**GIVEN ENTRIES**
....
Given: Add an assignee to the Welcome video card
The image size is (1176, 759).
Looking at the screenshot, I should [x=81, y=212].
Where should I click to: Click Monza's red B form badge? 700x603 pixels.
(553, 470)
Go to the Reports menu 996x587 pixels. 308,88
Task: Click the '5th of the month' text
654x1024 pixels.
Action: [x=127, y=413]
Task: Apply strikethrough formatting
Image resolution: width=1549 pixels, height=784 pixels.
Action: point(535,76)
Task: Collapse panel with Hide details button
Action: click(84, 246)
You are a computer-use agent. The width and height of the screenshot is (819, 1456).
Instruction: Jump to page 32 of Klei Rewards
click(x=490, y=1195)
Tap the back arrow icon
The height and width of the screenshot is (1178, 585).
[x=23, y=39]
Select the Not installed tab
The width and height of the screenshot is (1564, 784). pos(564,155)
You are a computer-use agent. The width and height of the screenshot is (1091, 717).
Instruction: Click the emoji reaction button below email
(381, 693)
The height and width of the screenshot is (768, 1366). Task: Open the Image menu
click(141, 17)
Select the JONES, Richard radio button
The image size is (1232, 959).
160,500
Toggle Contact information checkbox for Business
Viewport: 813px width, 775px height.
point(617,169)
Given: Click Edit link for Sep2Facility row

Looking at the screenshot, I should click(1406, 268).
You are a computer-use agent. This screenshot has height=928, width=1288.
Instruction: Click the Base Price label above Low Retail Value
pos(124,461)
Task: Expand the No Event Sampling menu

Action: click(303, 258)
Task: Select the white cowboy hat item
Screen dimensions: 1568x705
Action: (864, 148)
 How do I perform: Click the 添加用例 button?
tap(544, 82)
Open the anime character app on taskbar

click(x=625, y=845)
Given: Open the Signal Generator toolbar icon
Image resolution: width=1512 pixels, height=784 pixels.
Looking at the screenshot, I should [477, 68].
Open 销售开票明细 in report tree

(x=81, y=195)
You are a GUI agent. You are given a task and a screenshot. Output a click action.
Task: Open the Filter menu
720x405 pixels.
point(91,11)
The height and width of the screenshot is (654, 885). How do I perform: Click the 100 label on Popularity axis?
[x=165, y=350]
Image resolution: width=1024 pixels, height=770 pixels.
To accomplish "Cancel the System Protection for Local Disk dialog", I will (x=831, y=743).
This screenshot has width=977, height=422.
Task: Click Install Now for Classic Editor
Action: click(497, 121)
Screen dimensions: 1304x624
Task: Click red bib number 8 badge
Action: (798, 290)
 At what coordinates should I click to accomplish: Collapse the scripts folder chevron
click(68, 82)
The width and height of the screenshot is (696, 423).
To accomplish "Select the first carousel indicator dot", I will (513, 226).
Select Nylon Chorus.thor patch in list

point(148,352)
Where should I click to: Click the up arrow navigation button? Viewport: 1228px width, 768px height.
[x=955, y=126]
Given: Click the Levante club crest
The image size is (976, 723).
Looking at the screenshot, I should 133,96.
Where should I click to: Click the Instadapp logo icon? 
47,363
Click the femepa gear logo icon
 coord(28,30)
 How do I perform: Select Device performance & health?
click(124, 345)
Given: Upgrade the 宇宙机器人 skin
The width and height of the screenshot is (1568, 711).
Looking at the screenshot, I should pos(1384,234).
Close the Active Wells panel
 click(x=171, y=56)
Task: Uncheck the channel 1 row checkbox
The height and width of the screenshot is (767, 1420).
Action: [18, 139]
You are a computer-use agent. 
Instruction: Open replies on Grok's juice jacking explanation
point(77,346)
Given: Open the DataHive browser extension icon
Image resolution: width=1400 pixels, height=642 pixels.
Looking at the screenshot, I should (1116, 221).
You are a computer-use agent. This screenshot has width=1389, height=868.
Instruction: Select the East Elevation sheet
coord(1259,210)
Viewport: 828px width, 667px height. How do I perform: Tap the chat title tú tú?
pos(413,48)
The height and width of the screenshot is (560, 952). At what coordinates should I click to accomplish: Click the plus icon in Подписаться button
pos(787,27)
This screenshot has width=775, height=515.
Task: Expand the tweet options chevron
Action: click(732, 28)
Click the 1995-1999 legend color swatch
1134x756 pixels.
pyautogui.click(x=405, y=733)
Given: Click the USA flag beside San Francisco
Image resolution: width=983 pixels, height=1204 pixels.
....
**ACTIVITY**
As listed above, the lines from the line with "The height and width of the screenshot is (768, 1366)." to the line with "Given: Open the Signal Generator toolbar icon" are to be echoed exactly, with both ends included and nothing added.

**SOLUTION FOR THIS TASK**
The height and width of the screenshot is (768, 1366). Task: Open the Image menu
click(141, 17)
Select the JONES, Richard radio button
The image size is (1232, 959).
160,500
Toggle Contact information checkbox for Business
Viewport: 813px width, 775px height.
point(617,169)
Given: Click Edit link for Sep2Facility row

Looking at the screenshot, I should click(1406, 268).
You are a computer-use agent. This screenshot has height=928, width=1288.
Instruction: Click the Base Price label above Low Retail Value
pos(124,461)
Task: Expand the No Event Sampling menu

Action: click(303, 258)
Task: Select the white cowboy hat item
Screen dimensions: 1568x705
Action: (864, 148)
 How do I perform: Click the 添加用例 button?
tap(544, 82)
Open the anime character app on taskbar

click(x=625, y=845)
Given: Open the Signal Generator toolbar icon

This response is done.